## Task to complete:
Leave out the images and transcribe the entries below word for word.

## Supplied records:
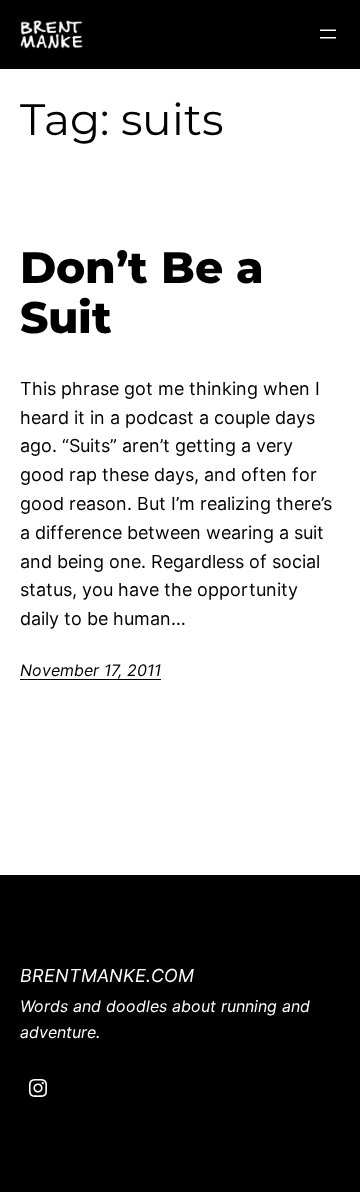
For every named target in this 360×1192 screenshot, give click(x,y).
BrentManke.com (107, 975)
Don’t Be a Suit (142, 292)
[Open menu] (328, 34)
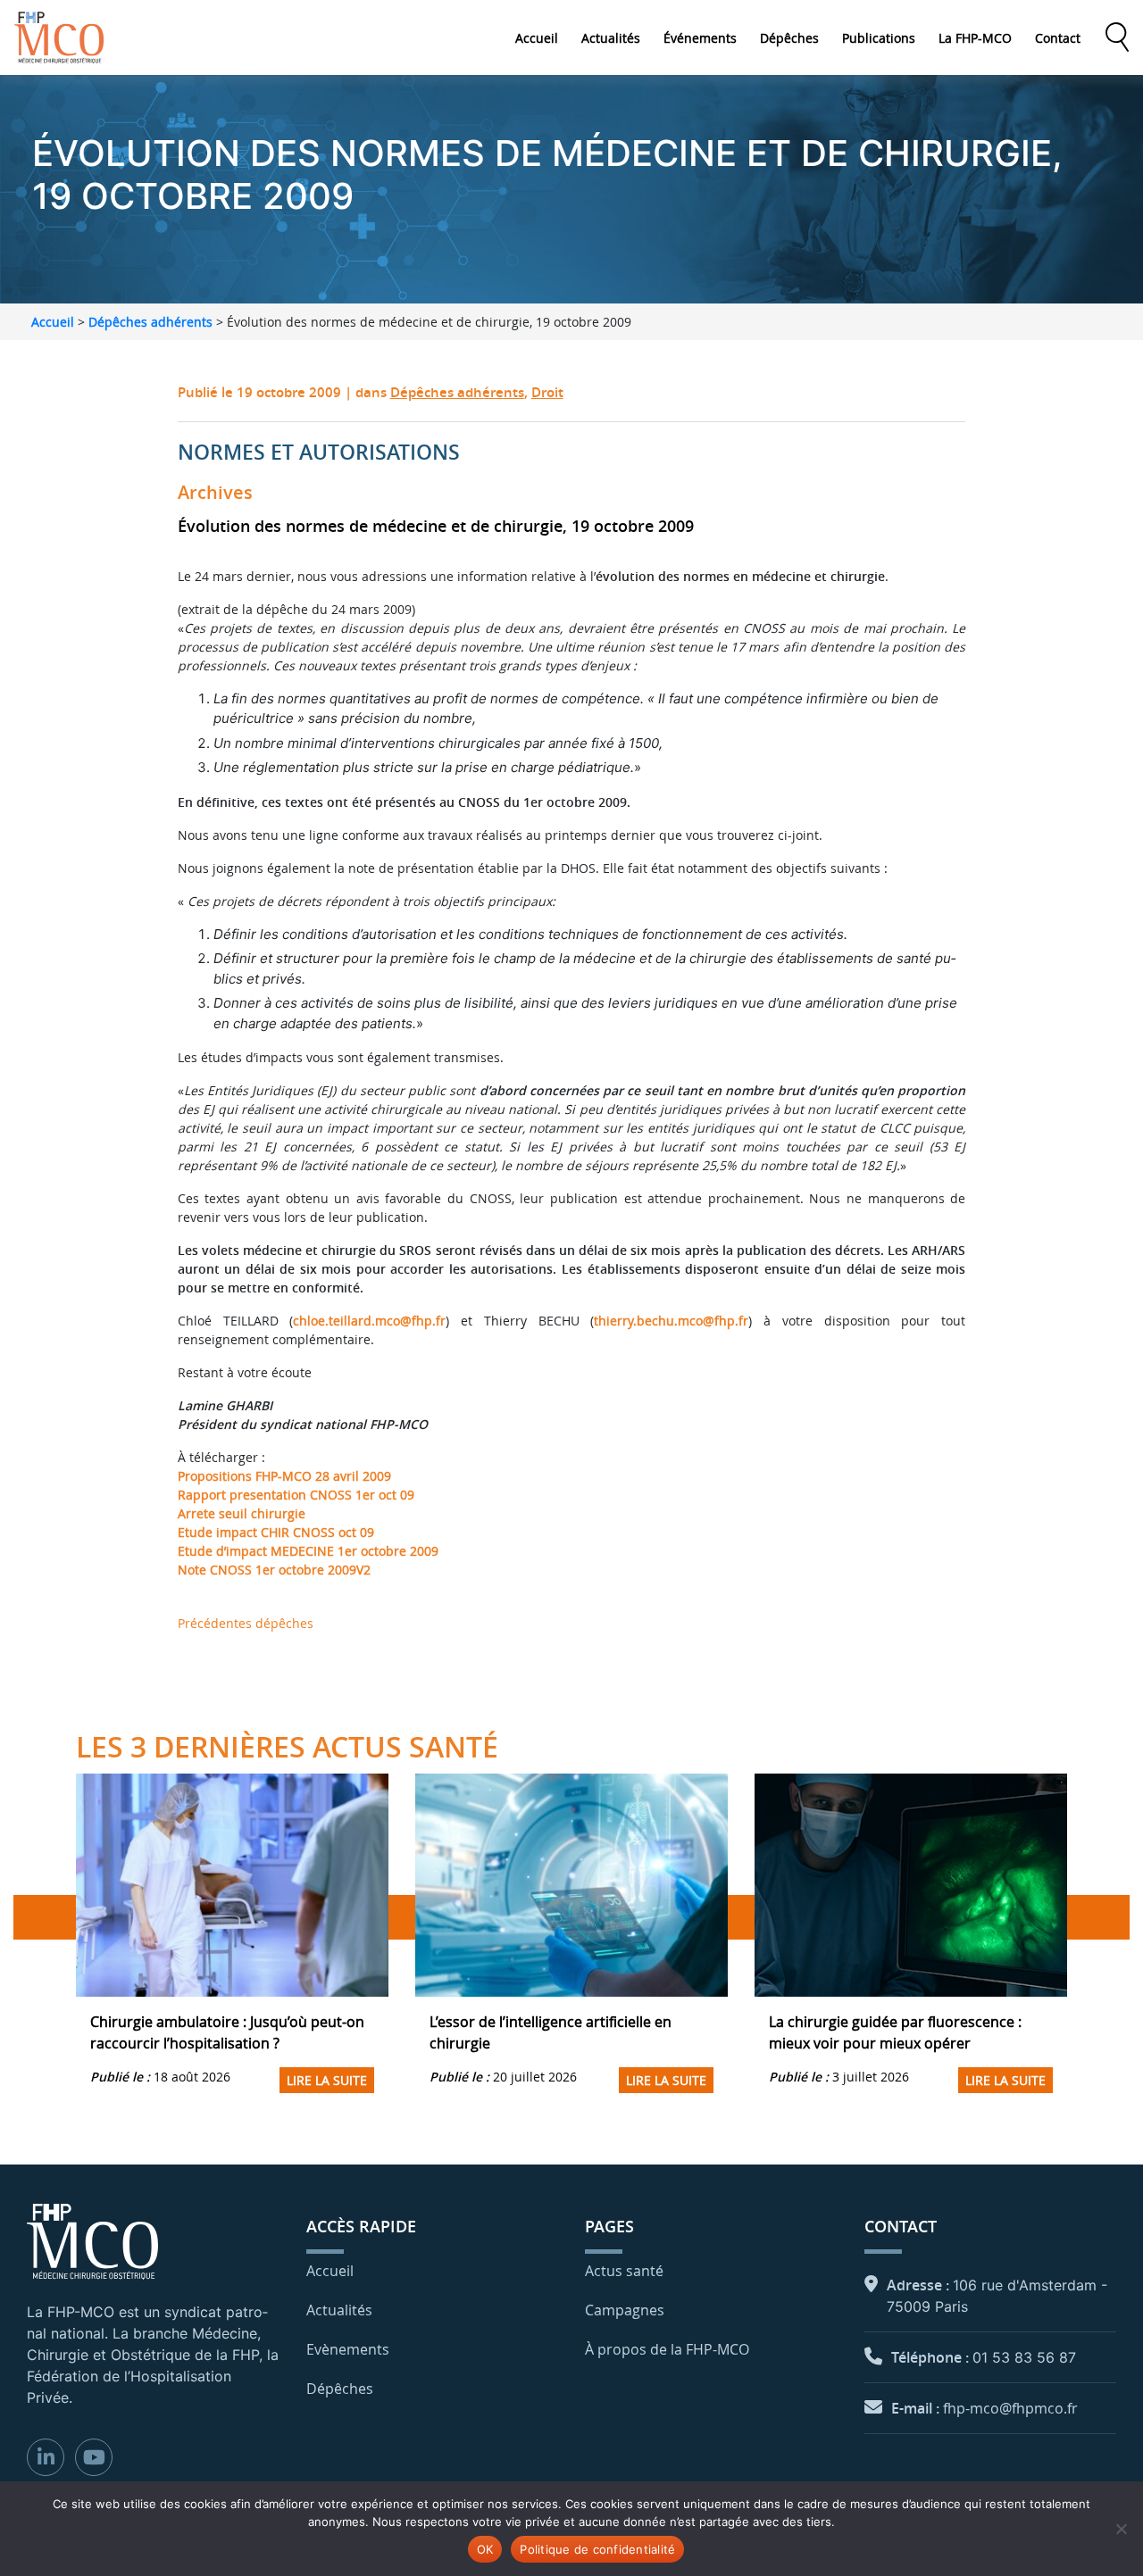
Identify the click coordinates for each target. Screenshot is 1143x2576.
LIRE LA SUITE (327, 2080)
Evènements (347, 2349)
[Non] (1121, 2529)
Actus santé (624, 2271)
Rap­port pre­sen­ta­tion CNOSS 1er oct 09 (296, 1494)
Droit (547, 392)
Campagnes (624, 2310)
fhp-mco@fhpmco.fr (1010, 2408)
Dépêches (789, 37)
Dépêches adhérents (150, 321)
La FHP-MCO (975, 37)
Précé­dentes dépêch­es (245, 1623)
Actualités (610, 37)
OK (485, 2549)
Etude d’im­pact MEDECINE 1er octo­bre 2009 (308, 1550)
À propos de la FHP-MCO (667, 2349)
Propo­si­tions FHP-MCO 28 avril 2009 (284, 1475)
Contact (1057, 37)
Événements (700, 37)
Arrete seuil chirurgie (241, 1513)
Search (1117, 37)
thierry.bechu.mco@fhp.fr (671, 1320)
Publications (878, 37)
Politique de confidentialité (597, 2549)
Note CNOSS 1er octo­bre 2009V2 (274, 1569)
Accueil (536, 37)
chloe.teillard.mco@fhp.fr (369, 1320)
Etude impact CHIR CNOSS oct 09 (276, 1532)
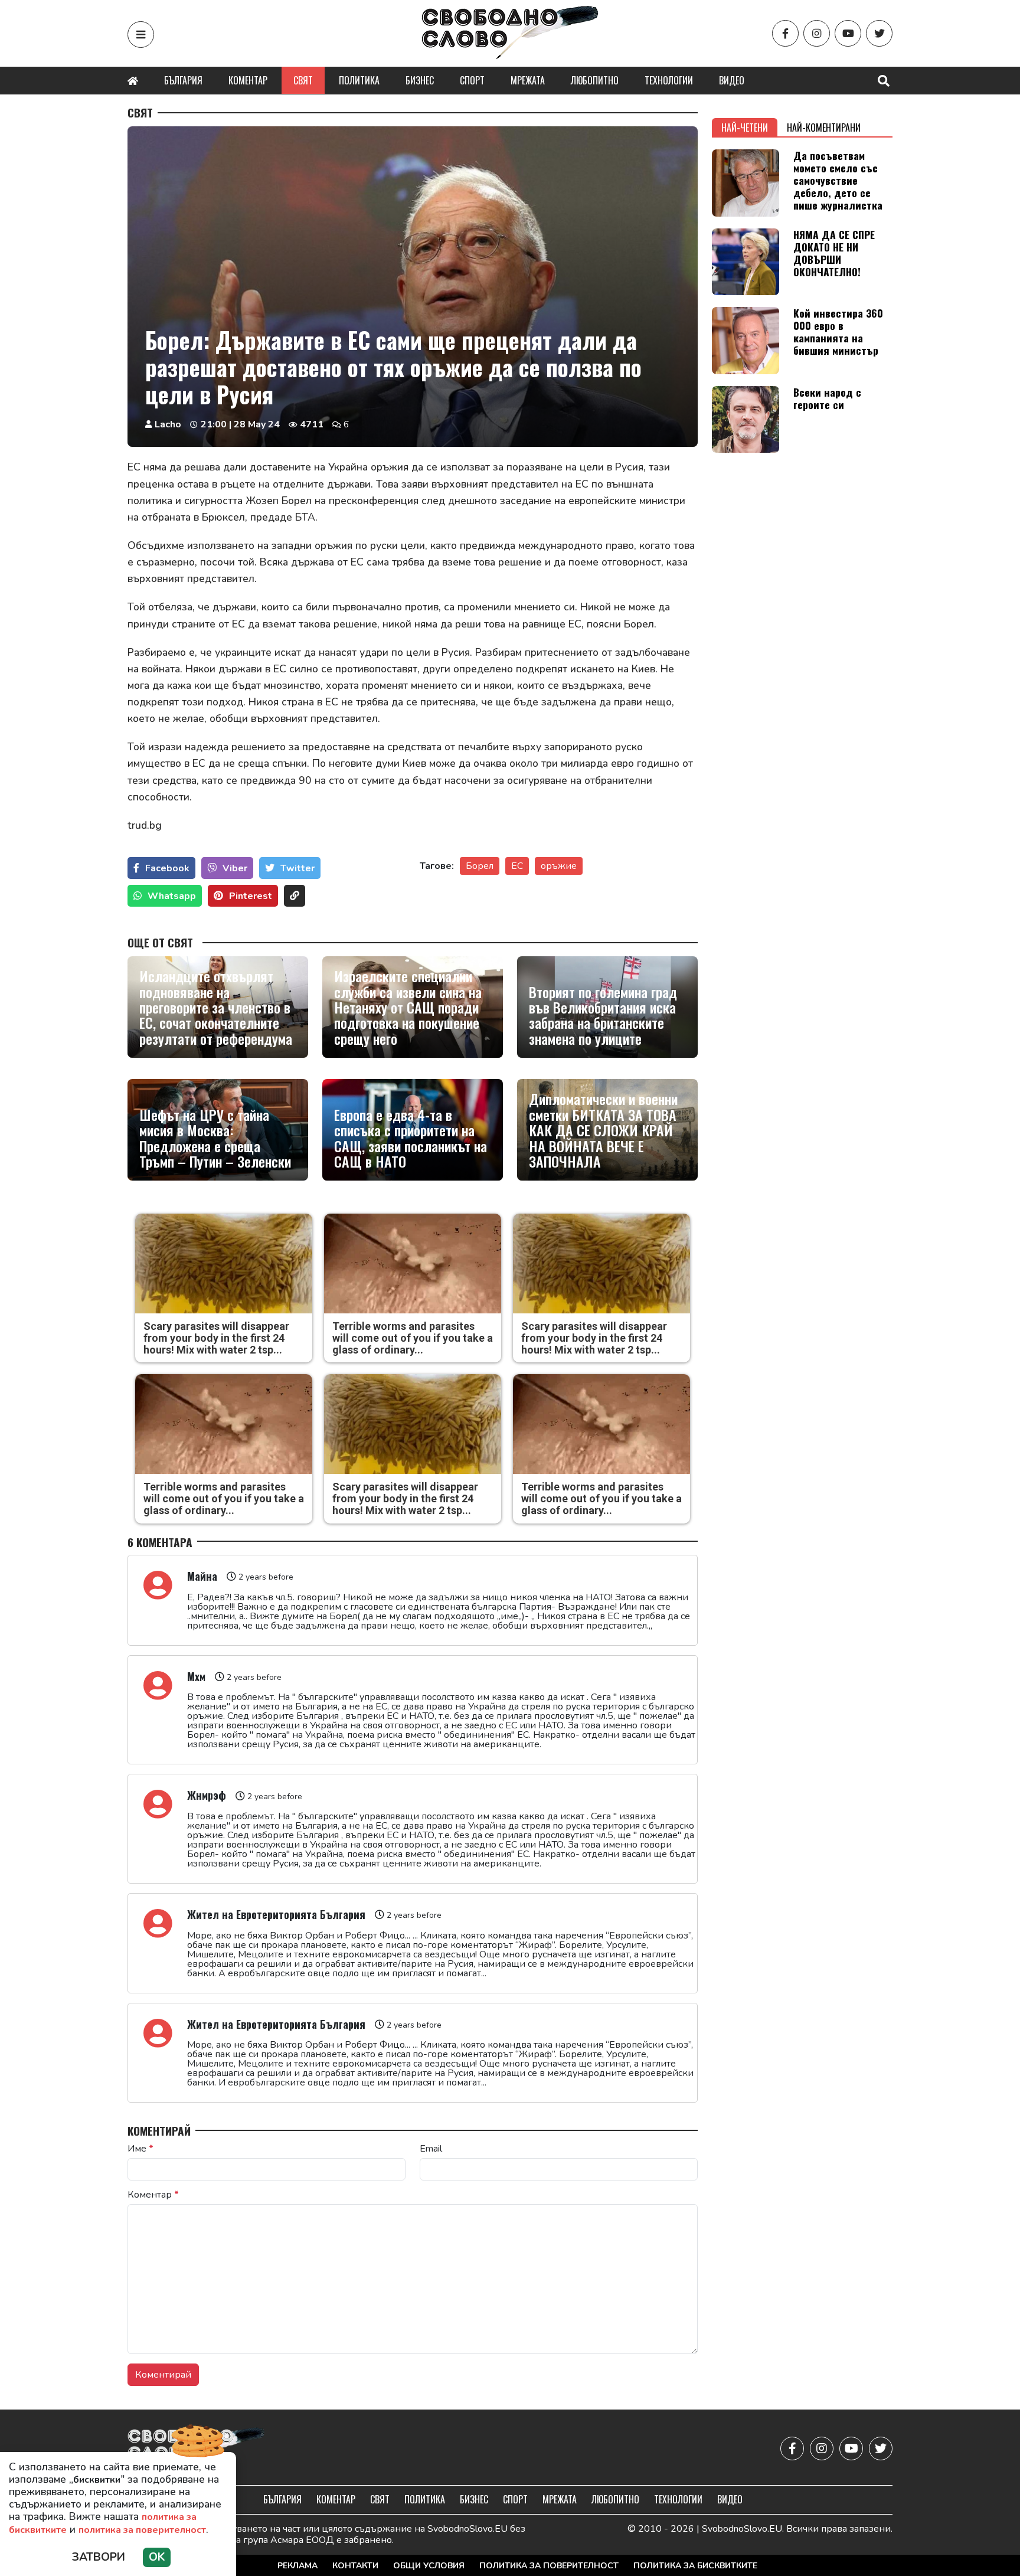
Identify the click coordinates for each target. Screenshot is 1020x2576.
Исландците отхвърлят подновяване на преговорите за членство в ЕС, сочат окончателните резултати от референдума (215, 1007)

## Expected answer:
For every named target in this 360×1192 screenshot, give click(x,y).
BrentManke.com (107, 975)
Don’t Be a Suit (142, 292)
[Open menu] (328, 34)
Identify the click coordinates for each target. Screenshot is 1143x2576.
LIRE LA SUITE (327, 2080)
Evènements (347, 2349)
[Non] (1121, 2529)
Actus santé (624, 2271)
Rap­port pre­sen­ta­tion CNOSS 1er oct 09 (296, 1494)
Droit (547, 392)
Campagnes (624, 2310)
fhp-mco@fhpmco.fr (1010, 2408)
Dépêches (789, 37)
Dépêches adhérents (150, 321)
La FHP-MCO (975, 37)
Précé­dentes dépêch­es (245, 1623)
Actualités (610, 37)
OK (485, 2549)
Etude d’im­pact MEDECINE 1er octo­bre 2009 (308, 1550)
À propos de la FHP-MCO (667, 2349)
Propo­si­tions FHP-MCO 28 avril 2009 (284, 1475)
Contact (1057, 37)
Événements (700, 37)
Arrete seuil chirurgie (241, 1513)
Search (1117, 37)
thierry.bechu.mco@fhp.fr (671, 1320)
Publications (878, 37)
Politique de confidentialité (597, 2549)
Note CNOSS 1er octo­bre 2009V2 (274, 1569)
Accueil (536, 37)
chloe.teillard.mco@fhp.fr (369, 1320)
Etude impact CHIR CNOSS oct 09 (276, 1532)
Identify the click coordinates for each target. Screenshot is 1020x2576.
Исландците отхвърлят подновяване на преговорите за членство в ЕС, сочат окончателните резултати от референдума (215, 1007)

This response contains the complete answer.